= Beginning of Section =
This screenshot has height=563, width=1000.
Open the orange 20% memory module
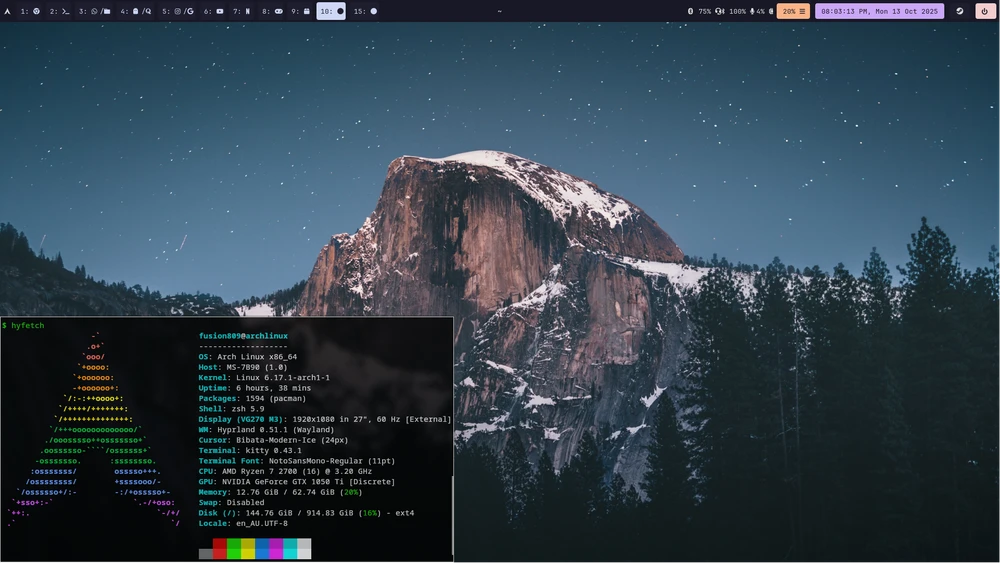pos(794,11)

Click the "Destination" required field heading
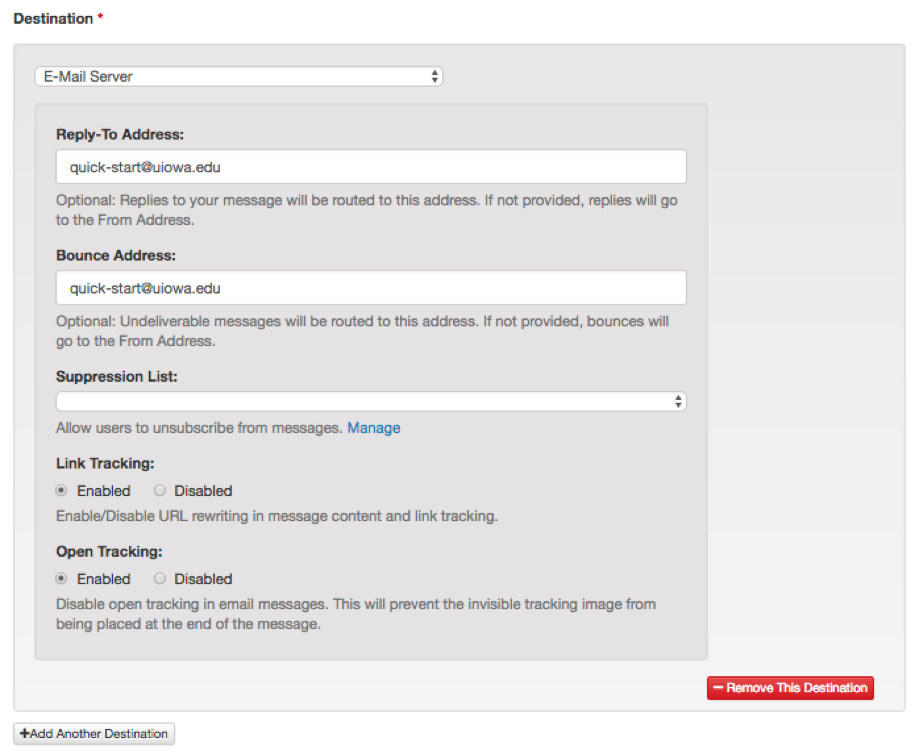click(x=53, y=18)
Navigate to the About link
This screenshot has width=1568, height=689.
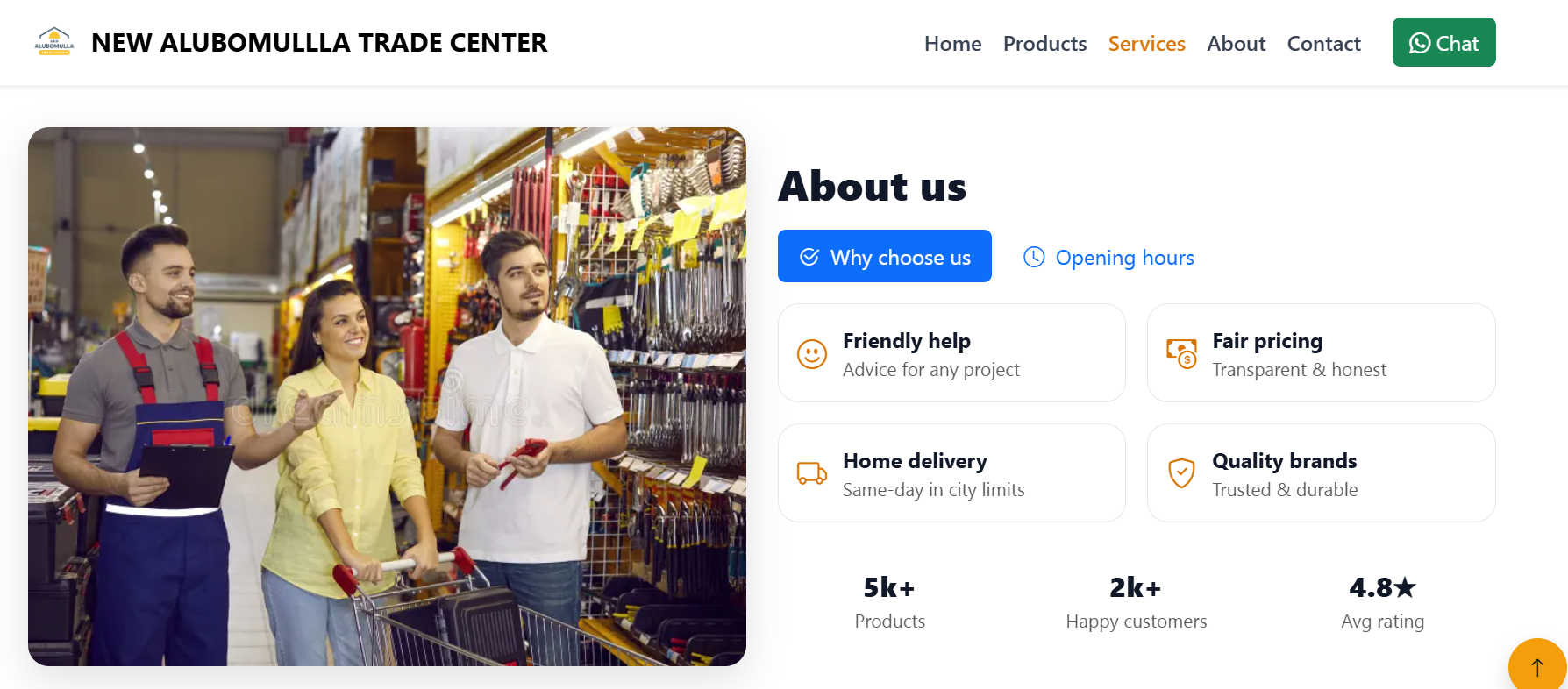pyautogui.click(x=1236, y=44)
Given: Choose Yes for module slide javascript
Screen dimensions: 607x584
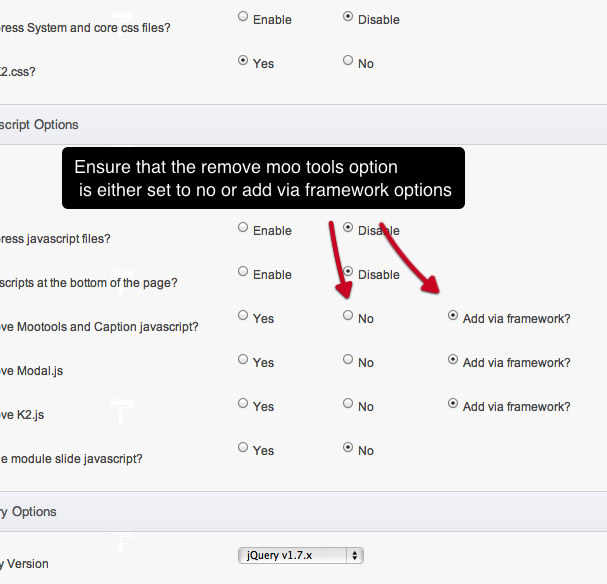Looking at the screenshot, I should coord(243,447).
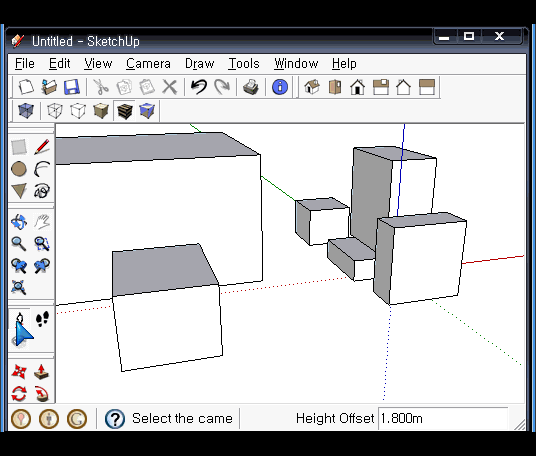Screen dimensions: 536x456
Task: Click the Undo arrow button
Action: click(199, 87)
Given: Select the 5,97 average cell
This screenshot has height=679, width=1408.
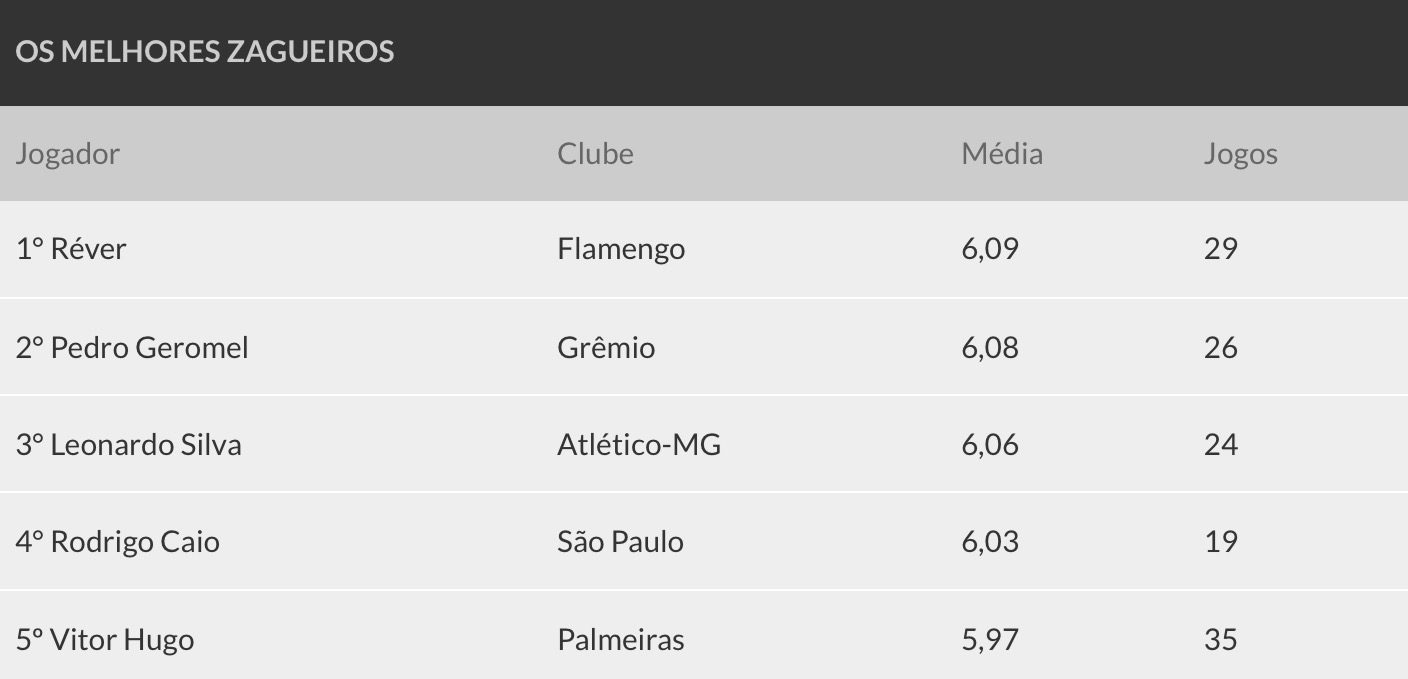Looking at the screenshot, I should (990, 639).
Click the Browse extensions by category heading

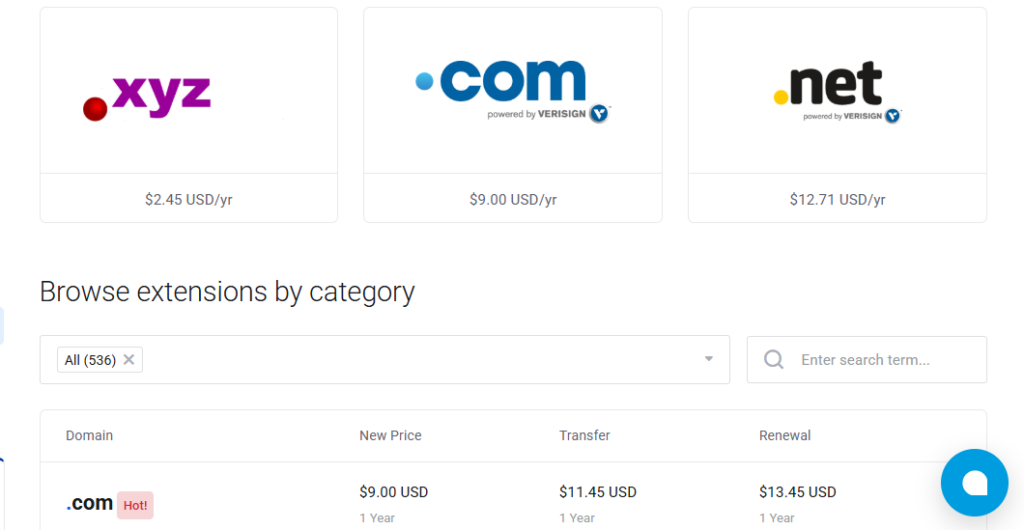pyautogui.click(x=227, y=292)
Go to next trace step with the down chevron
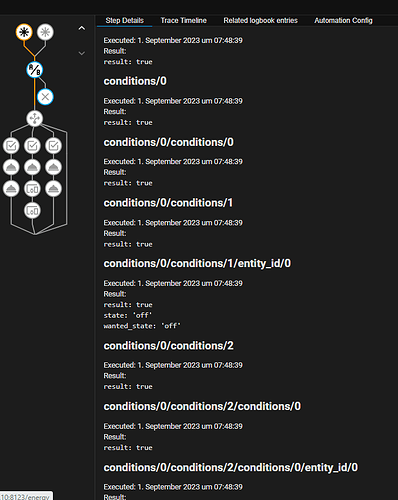 pyautogui.click(x=82, y=53)
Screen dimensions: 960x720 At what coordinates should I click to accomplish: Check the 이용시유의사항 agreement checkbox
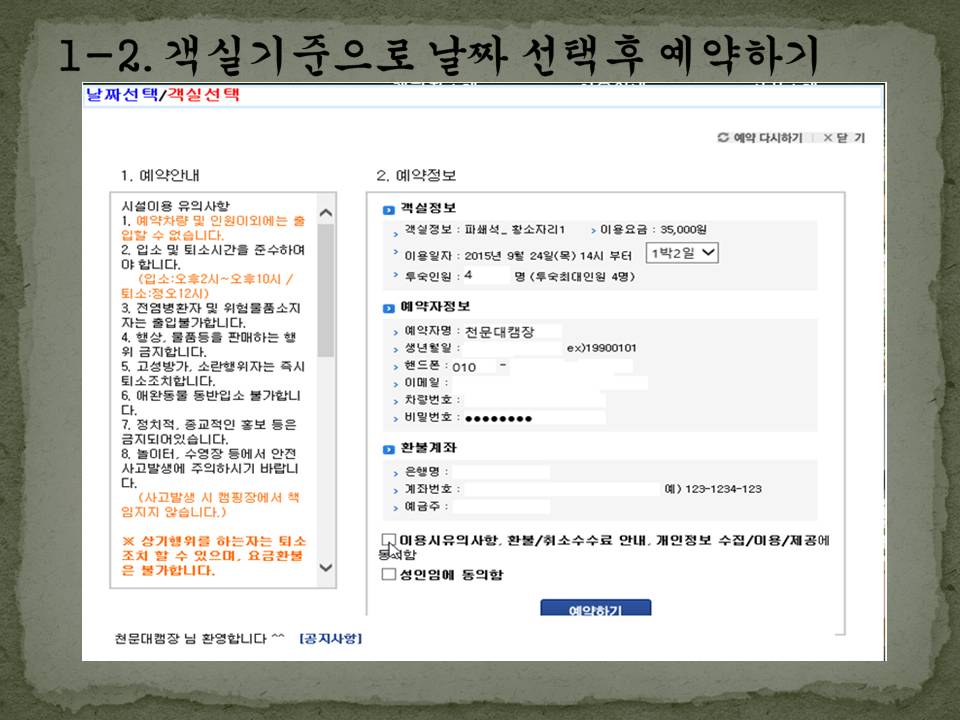click(x=389, y=541)
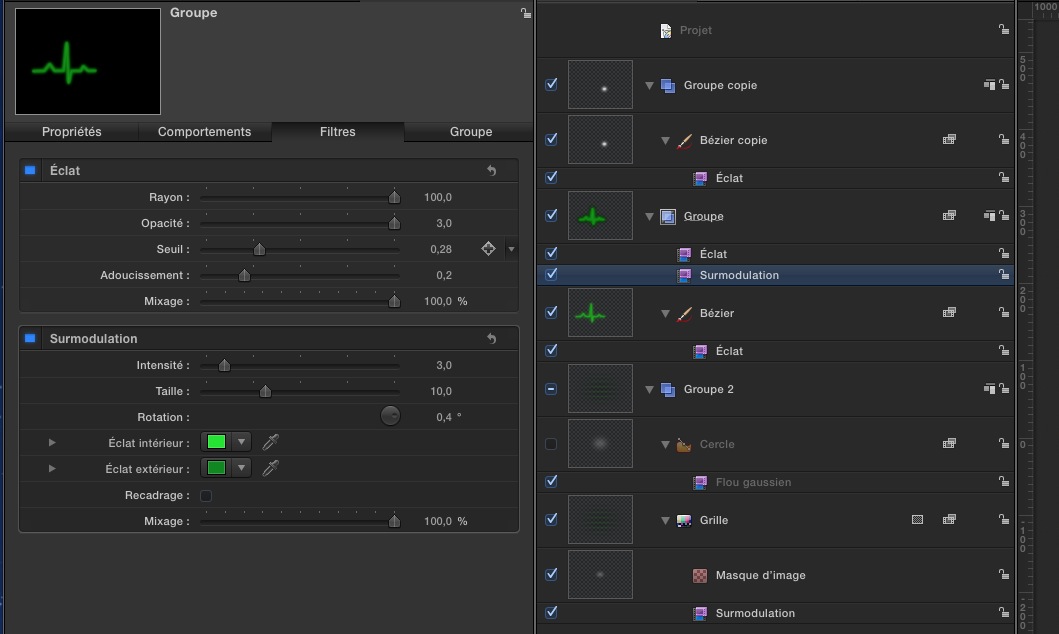This screenshot has width=1059, height=634.
Task: Open the Propriétés tab
Action: pos(71,132)
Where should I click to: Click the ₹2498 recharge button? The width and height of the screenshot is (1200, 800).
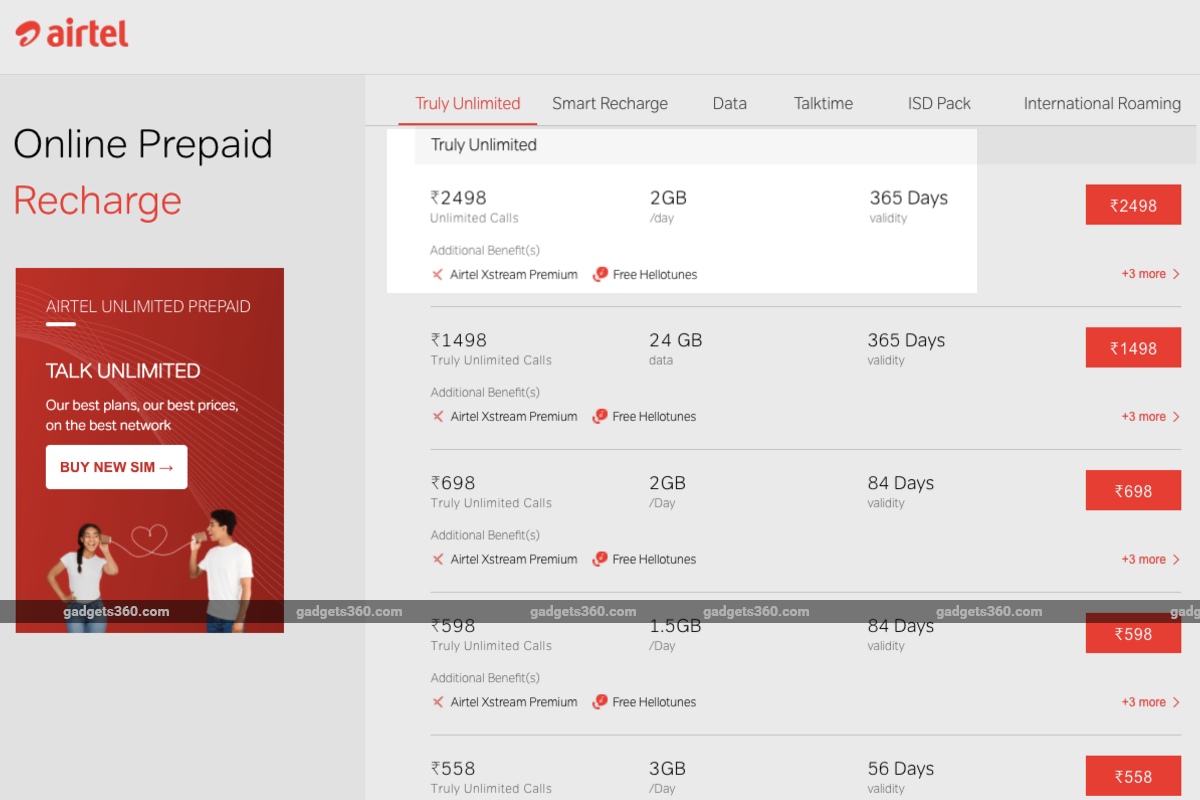1133,204
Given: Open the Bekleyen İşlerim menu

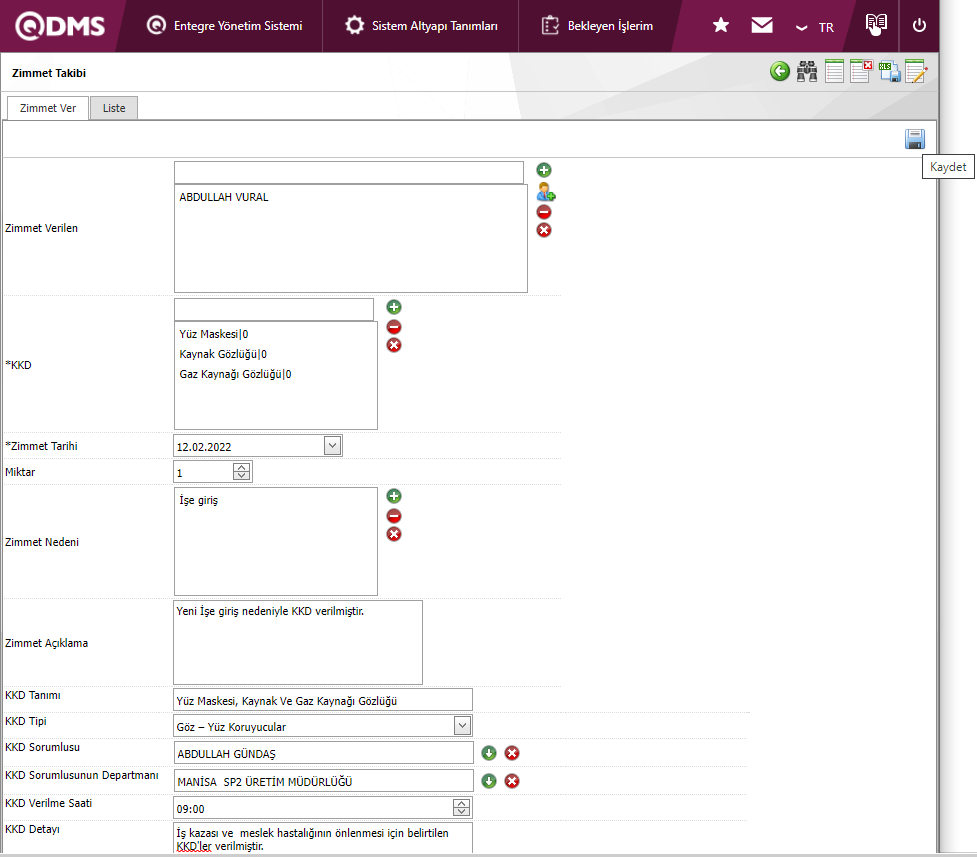Looking at the screenshot, I should (x=597, y=26).
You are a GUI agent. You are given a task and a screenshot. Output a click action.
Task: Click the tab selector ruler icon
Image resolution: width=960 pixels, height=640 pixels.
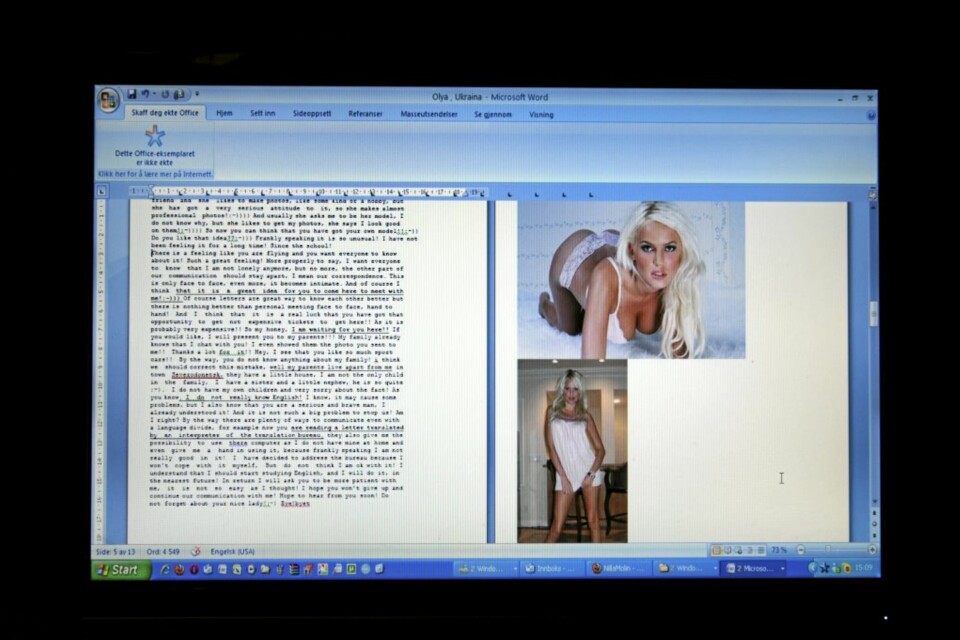click(102, 190)
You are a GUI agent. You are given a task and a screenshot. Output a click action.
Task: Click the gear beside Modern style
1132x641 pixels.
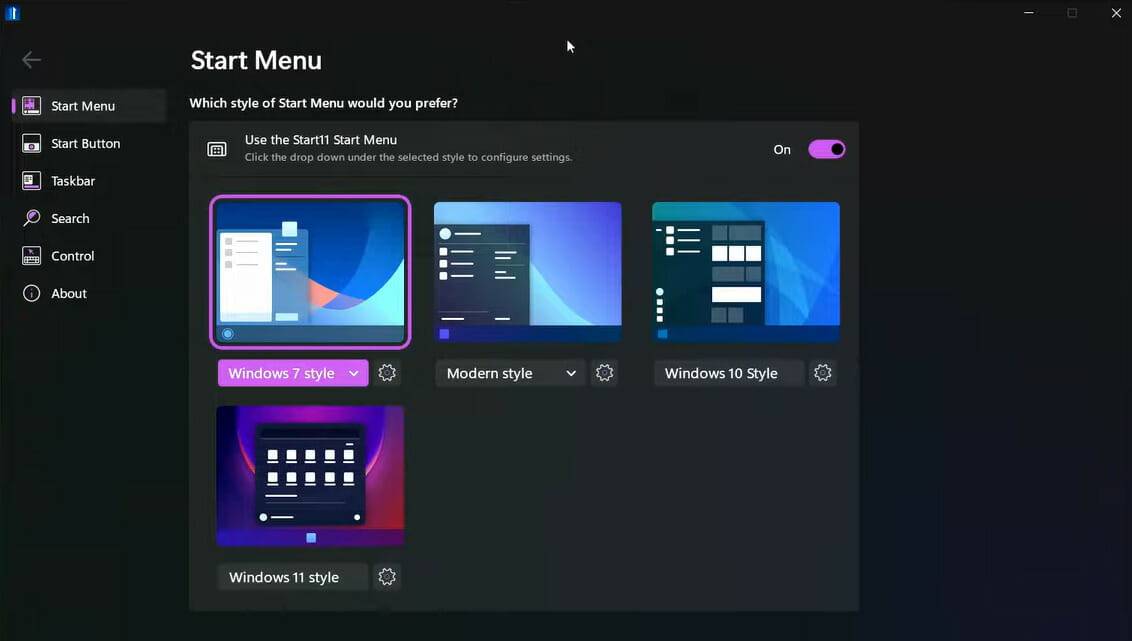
= End of Section =
• _Brief_
Go through the entries and retype each one exactly, skipping any image.

• _Written answer_
This screenshot has height=563, width=1000.
Open the orange 20% memory module
pos(794,11)

Click the "Destination" required field heading
click(x=53, y=18)
Navigate to the About link
This screenshot has width=1568, height=689.
pyautogui.click(x=1236, y=44)
Given: Choose Yes for module slide javascript
Screen dimensions: 607x584
Looking at the screenshot, I should coord(243,447).
Screen dimensions: 536x456
Task: Click the Undo arrow button
Action: click(199, 87)
Given: Select the 5,97 average cell
This screenshot has height=679, width=1408.
Looking at the screenshot, I should (990, 639).
Click the Browse extensions by category heading

pyautogui.click(x=227, y=292)
Go to next trace step with the down chevron
 pyautogui.click(x=82, y=53)
Screen dimensions: 960x720 At what coordinates should I click to accomplish: Check the 이용시유의사항 agreement checkbox
click(x=389, y=541)
This screenshot has width=1059, height=634.
Task: Open the Propriétés tab
Action: pos(71,132)
Where should I click to: Click the ₹2498 recharge button? The width and height of the screenshot is (1200, 800).
1133,204
Given: Open the Bekleyen İşlerim menu

Looking at the screenshot, I should (x=597, y=26).
You are a GUI agent. You are given a task and a screenshot. Output a click action.
Task: Click the tab selector ruler icon
Image resolution: width=960 pixels, height=640 pixels.
click(102, 190)
You are a GUI agent. You are given a task and a screenshot. Output a click action.
Task: Click the gear beside Modern style
1132x641 pixels.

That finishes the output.